*What the exercise asks*
Read through the entries below and return each line with the word "screenshot".

*Provided records*
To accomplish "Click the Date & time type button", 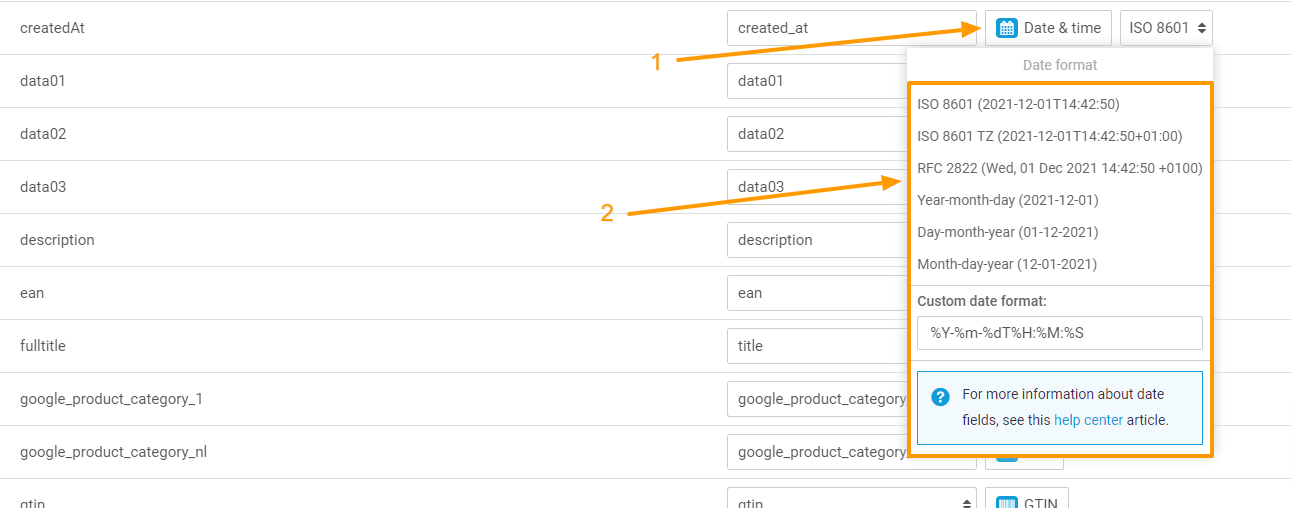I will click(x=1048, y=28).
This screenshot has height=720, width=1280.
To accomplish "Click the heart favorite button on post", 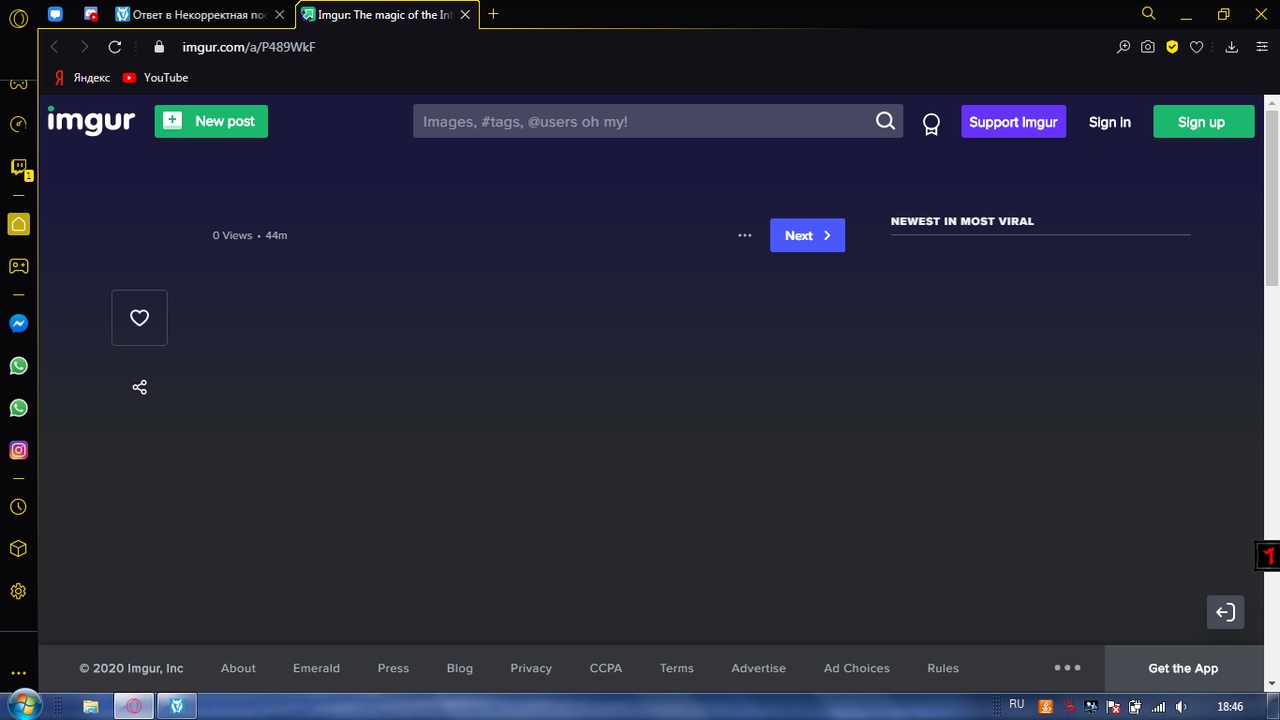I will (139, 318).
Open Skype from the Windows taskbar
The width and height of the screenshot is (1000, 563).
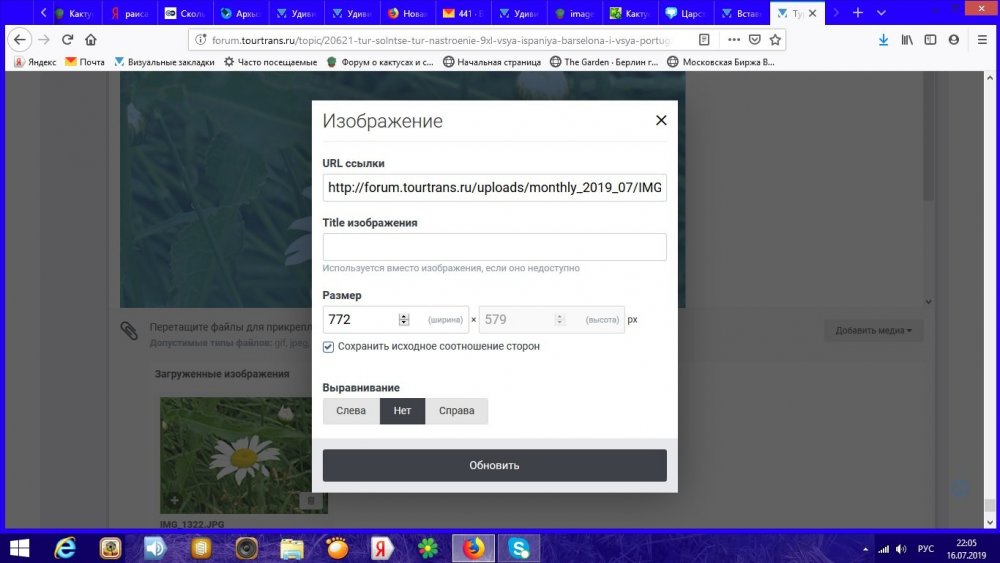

*Answer to this task*
This screenshot has height=720, width=1280.
The width and height of the screenshot is (1000, 563).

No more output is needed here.